Deep Forest Returns To India
Frontman Eric Mouquet of the Grammy winning world music act talks about Bollywood, plagiarism and his two shows in India next month
For a band that comes with its own categorization [ethnic electronica], it’s no surprise that Deep Forest’s Eric Mouquet likes to call himself a “folklorist with keyboards and samplers” rather than a musician. Since the electronica duo came together in 1992, [originally comprising Mouquet and Michel Sanchez], the Grammy winning world music act has been drawn to collecting samples from the world over [Baka, a Ubangian language spoken by the Baka Pygmies, Spanish, Hungarian, Russian chants, gypsy sounds] and mixing them to ambient sounds and dance-friendly, chill-out beats.
Deep Forest’s 90’s smash “Sweet Lullaby”, off their eponymous album, featured samples of a traditional Baegu lullaby from the Solomon Islands and went viral across the world even in the pre-internet days. In India, their music achieved household status when the title track from their 1993 eponymous album featured on a Bollywood film, Gupt, though unaccredited. “Yes I know about it [Gupt]. Plagiarism is probably not the most glorious way to make music… why didn’t they call me to compose the music,” says Mouquet.

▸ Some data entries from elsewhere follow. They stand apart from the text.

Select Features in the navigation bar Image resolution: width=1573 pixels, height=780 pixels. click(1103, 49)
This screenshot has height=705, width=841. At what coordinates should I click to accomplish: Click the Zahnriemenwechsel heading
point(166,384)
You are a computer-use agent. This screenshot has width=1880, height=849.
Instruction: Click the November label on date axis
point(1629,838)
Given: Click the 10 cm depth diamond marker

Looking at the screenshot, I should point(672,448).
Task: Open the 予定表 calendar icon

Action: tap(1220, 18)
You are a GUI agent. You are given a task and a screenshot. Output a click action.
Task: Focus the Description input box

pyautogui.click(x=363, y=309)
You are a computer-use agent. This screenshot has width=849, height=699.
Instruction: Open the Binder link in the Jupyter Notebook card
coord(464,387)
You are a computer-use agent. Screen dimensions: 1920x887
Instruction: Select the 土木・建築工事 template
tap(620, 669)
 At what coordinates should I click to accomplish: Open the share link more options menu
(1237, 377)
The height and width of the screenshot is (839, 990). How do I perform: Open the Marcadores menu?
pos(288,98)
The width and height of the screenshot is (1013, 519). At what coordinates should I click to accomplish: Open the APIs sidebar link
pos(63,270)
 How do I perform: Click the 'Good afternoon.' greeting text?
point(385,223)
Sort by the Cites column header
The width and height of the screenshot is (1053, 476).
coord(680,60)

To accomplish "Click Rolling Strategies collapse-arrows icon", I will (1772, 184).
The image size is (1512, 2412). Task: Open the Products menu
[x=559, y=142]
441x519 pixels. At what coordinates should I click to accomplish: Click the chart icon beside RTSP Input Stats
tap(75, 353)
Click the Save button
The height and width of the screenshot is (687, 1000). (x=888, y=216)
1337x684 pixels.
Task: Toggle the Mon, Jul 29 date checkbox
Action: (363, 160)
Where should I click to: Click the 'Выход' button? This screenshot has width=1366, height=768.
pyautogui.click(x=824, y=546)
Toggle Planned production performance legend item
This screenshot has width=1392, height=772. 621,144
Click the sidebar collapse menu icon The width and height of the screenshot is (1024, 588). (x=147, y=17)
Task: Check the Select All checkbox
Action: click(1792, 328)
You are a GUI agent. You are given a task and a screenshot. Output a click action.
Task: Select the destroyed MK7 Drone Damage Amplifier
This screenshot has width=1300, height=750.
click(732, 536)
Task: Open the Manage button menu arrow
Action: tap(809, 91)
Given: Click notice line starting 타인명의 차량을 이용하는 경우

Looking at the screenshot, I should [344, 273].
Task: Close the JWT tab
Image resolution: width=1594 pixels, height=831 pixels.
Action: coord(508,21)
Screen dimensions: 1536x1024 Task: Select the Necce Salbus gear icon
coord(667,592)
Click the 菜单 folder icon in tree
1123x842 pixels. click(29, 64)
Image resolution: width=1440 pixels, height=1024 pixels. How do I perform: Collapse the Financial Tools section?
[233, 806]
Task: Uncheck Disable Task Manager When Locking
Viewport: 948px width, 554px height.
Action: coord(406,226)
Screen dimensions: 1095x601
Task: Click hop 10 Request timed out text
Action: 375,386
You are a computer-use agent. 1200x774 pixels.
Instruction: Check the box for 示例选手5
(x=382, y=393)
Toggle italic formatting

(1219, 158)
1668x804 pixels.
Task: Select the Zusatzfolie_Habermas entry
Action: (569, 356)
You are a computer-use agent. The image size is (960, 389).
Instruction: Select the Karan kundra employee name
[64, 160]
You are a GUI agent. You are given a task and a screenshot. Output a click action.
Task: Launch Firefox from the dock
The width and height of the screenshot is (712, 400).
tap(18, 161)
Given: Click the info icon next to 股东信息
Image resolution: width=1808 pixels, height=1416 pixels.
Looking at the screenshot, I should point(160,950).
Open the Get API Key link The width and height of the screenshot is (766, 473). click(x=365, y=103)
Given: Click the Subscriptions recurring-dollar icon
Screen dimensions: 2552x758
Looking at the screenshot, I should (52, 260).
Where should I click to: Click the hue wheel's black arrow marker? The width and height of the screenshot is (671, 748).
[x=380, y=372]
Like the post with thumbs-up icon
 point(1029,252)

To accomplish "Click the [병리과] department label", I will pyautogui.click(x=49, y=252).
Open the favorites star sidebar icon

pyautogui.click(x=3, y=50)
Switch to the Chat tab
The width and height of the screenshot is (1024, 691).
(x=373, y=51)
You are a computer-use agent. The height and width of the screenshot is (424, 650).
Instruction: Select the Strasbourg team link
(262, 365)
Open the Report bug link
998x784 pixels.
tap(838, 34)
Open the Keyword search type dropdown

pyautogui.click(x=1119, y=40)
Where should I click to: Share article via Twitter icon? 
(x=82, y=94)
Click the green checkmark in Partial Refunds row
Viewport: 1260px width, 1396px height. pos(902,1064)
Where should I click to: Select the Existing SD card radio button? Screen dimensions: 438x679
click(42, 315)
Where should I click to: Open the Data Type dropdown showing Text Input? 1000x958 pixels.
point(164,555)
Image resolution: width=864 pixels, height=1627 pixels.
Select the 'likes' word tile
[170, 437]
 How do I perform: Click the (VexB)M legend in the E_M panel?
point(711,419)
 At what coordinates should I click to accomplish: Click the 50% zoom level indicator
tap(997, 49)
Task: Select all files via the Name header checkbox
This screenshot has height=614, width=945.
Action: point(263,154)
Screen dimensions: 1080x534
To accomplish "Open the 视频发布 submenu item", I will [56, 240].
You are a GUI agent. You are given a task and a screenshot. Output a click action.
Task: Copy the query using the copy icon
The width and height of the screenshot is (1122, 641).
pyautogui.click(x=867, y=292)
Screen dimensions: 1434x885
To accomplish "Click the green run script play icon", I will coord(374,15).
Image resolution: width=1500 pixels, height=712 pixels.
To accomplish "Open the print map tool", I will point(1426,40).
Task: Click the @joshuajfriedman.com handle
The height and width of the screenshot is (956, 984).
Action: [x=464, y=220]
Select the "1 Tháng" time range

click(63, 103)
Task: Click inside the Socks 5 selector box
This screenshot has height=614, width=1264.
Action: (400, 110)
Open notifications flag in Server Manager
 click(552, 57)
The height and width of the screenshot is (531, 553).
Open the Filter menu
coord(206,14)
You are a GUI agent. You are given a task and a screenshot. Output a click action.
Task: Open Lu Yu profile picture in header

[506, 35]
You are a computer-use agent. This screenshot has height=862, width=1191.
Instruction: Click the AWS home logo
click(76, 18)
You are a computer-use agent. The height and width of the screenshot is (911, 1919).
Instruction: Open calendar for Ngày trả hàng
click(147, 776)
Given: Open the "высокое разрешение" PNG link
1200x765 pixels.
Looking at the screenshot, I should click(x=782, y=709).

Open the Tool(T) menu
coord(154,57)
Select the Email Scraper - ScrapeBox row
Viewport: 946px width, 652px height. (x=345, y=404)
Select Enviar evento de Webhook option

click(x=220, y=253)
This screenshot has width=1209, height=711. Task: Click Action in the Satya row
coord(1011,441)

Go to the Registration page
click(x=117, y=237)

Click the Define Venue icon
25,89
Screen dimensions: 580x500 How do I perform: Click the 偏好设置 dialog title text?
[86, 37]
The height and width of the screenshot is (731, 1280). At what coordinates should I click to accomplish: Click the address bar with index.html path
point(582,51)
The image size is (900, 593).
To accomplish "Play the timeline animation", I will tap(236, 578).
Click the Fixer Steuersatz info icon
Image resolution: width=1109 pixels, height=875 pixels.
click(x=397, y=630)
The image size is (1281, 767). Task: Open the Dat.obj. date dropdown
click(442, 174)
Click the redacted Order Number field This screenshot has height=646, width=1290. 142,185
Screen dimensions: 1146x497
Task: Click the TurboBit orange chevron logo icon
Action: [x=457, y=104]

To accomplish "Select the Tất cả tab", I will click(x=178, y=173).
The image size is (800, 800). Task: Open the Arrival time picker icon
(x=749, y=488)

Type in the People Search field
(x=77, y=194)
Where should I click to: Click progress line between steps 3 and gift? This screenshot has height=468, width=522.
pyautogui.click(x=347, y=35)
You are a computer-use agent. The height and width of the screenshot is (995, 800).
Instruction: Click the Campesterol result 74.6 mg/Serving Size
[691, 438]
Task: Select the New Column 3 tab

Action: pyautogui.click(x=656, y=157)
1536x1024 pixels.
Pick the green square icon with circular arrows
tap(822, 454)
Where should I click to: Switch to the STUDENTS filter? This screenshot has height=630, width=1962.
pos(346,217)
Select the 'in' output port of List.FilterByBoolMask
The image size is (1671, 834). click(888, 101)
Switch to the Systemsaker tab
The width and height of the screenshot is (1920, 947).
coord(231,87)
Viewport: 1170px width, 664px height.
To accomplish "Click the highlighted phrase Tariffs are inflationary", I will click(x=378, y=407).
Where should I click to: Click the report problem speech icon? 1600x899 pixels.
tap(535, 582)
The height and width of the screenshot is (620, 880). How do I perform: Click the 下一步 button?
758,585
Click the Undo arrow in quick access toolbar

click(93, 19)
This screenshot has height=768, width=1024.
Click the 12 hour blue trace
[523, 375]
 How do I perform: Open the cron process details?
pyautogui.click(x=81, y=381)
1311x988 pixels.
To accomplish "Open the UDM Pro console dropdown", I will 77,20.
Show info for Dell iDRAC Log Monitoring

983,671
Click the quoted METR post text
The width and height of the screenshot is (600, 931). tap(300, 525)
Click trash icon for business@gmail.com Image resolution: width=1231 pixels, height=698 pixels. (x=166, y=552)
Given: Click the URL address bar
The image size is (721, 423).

In 2005, when Sanchez went onto pursue his solo career, Mouquet decided to carry the Deep Forest music forward with the help of collaborations. “We separated around 10 years ago, and since I did compose and produce more music then, for me it’s just a normal process to continue my work with Deep Forest. I like to collaborate with great vocalists and great musicians who bring their own musical culture,” says the composer-producer and electronica veteran, who follows Deadmau5, Skrillex and Amon Tobin from the current crop of EDM stars.
Mouquet has spent the last few years jamming with artists from various parts of the world as part of Deep Projects, a collaborative series launched in 2008, that has seen editions such as Deep Brasil, Deep Africa and Deep China. More recently, the 52-year-old was in the country for its India chapter titled Deep India, an album which sees the French artist collaborate with santoor player Rahul Sharma. The eight tracks on the album cover the soundscape of the country, featuring folk music from Jammu, Assam, Gujarat, Rajasthan, Punjab, Maharashtra, Kerala and Coorg. “The music in India is so rich, I believe I have to make more than one project… We’re already talking about some ideas with Rahul,” he says.
Watch “Viva Madikeri” from Deep India here:
After months of sharing music files on Skype, the two met for a concert in Coorg in December 2012. “It was quite an unusual meeting because for the first weeks we only communicated by email and started composing music over the internet… the whole album came like that. So when I met Rahul in India for the first time, it was like we knew each other for years… it was so easy to play on stage together,” says Mouquet, “This is the real power of music, a universal language and an instant communication through ears and heart.”
As Mouquet gears up for his debut in Mumbai and Nashik, where Deep Forest performs on day two of the music and wine festival, SulaFest, he will be joined by a variety of world music artists such as Alune Wade from Senegal on bass, Olyza Zamati from Ivory Cost on vocals and David Fall on drums. He says the club show will be very different from his performance at the wine festival: “Every show is different, I love to improvise a lot with my musicians, it gives them a lot of freedom on stage, depending of the atmosphere, energy, or emotion of the moment. We will play songs from the very first Deep Forest album to the very last Deep India and Deep Africa, and of course a choice of songs from Deep Forest music through this last 20 years.”